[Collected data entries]
━━━━━━━━━━

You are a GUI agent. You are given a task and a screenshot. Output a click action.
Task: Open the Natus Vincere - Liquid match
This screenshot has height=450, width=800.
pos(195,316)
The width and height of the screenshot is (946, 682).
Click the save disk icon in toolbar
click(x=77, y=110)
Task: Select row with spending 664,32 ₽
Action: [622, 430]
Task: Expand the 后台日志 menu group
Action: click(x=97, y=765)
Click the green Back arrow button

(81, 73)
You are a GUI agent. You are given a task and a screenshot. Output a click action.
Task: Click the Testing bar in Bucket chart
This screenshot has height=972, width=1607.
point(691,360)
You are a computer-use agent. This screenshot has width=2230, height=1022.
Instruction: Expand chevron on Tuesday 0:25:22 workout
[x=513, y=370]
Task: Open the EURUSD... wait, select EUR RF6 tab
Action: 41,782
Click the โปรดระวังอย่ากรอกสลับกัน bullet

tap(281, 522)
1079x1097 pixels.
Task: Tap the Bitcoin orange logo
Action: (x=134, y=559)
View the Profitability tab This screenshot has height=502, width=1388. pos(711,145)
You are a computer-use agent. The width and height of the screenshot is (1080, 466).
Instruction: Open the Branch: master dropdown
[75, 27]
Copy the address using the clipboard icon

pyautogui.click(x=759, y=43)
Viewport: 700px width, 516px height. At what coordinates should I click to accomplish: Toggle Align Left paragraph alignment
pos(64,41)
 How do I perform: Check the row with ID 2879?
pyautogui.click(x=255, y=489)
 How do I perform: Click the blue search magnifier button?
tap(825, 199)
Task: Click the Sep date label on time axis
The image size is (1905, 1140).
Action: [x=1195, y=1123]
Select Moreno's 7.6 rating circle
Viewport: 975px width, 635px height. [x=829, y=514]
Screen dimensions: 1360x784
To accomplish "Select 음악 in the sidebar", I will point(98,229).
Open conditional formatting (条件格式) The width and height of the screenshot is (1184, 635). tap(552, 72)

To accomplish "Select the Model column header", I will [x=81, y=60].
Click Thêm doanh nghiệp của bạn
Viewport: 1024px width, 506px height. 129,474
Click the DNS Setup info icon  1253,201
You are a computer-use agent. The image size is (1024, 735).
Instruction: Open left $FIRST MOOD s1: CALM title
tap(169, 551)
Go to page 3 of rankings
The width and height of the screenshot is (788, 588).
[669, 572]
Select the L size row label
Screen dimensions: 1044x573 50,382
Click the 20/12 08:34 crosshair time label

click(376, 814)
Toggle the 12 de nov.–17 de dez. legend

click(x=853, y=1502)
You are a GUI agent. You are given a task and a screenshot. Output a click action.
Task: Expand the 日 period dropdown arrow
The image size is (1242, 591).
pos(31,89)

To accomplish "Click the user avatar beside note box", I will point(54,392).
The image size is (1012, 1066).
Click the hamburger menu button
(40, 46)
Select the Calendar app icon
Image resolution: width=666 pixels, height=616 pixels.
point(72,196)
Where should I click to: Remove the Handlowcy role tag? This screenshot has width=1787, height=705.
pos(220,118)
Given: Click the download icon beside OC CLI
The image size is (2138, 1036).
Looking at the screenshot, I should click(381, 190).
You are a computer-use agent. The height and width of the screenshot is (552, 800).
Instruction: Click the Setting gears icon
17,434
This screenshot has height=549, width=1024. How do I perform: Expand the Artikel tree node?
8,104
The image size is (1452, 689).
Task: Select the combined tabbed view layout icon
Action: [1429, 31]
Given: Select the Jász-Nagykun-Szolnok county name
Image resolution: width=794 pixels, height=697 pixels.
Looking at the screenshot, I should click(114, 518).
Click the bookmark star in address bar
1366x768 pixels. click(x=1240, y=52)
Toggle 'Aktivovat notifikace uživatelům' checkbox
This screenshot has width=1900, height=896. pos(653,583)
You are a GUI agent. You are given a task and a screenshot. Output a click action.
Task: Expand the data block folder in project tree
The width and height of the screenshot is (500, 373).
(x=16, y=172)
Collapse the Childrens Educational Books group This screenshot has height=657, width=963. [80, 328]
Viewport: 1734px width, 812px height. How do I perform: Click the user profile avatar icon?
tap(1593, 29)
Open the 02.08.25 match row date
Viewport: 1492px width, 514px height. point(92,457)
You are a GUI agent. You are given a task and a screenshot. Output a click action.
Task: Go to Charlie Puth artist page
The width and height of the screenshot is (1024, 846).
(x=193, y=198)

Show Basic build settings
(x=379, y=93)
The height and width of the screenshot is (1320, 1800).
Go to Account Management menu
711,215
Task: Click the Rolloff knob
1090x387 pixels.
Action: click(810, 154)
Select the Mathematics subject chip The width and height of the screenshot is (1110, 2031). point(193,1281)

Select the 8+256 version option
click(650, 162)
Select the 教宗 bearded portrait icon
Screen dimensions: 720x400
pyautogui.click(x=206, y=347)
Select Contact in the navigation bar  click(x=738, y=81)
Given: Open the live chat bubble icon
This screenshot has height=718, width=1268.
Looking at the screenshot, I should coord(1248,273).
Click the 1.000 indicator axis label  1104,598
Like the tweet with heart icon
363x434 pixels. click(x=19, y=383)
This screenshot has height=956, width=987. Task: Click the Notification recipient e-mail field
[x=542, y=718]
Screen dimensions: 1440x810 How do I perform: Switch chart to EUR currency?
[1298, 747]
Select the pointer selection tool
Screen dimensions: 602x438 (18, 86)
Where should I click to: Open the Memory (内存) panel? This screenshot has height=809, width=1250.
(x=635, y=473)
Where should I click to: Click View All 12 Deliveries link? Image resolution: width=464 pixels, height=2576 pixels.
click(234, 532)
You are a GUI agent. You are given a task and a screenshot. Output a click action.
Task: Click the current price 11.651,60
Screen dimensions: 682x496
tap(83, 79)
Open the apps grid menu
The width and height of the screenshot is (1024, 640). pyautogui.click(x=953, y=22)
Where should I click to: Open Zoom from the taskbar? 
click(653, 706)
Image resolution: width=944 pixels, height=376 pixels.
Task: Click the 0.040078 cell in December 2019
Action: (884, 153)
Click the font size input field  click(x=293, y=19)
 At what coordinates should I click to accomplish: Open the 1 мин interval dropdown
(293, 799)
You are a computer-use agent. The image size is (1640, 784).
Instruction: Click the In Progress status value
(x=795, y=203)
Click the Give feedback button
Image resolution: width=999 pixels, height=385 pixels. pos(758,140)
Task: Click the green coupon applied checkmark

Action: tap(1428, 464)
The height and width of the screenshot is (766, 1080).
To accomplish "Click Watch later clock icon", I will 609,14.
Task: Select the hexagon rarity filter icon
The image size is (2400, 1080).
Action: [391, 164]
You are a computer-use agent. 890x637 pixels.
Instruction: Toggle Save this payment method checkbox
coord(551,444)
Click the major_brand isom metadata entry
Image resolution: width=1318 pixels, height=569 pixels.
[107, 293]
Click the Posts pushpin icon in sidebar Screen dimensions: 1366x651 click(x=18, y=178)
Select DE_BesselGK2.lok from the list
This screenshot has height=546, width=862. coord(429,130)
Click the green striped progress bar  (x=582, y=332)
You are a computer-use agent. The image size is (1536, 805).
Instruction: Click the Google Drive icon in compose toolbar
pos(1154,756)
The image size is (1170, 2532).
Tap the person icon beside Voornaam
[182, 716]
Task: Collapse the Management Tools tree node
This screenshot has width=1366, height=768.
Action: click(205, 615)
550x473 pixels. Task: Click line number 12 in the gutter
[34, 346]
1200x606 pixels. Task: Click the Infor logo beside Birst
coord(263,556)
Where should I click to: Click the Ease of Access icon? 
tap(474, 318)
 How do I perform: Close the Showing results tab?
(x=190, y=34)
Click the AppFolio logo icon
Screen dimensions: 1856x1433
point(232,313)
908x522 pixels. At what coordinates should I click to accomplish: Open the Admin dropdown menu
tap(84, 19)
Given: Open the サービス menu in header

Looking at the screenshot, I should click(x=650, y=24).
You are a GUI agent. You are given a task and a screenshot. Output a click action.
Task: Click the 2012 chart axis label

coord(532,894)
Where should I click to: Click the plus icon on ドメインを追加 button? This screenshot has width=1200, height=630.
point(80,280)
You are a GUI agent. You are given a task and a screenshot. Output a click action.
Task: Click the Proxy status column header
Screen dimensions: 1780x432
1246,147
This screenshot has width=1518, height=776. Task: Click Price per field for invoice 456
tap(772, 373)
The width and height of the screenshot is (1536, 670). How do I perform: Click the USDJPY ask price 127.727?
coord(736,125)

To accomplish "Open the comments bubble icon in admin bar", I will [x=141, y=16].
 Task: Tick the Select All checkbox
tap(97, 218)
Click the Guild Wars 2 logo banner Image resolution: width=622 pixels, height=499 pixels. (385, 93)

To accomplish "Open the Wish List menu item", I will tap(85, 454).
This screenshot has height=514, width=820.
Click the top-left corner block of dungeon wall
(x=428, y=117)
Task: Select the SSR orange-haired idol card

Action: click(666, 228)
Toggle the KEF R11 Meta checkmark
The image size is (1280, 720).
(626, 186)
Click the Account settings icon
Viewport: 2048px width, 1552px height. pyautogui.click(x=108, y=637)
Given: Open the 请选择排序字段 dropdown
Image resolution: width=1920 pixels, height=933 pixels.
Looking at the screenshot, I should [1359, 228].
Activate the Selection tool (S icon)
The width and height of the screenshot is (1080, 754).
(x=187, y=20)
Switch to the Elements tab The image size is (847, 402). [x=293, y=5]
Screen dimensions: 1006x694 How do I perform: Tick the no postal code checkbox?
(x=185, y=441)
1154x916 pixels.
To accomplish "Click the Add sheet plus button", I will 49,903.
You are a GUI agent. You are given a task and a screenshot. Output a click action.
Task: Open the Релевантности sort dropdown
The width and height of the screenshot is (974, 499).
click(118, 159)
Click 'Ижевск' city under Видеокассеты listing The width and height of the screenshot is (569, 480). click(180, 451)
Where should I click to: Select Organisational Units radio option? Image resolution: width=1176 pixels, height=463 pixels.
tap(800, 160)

━━━━━━━━━━

• _EXERCISE INSTRUCTIONS_:
Wherever the string "will" appears in the entries above, list that line.

• _ANSWER BOX_:
To accomplish "Select 음악 in the sidebar", I will point(98,229).
To accomplish "Select the Model column header", I will [x=81, y=60].
To accomplish "Click the user avatar beside note box", I will point(54,392).
To accomplish "Click Watch later clock icon", I will 609,14.
To accomplish "Open the comments bubble icon in admin bar", I will [x=141, y=16].
To accomplish "Open the Wish List menu item", I will tap(85, 454).
To accomplish "Click the Add sheet plus button", I will 49,903.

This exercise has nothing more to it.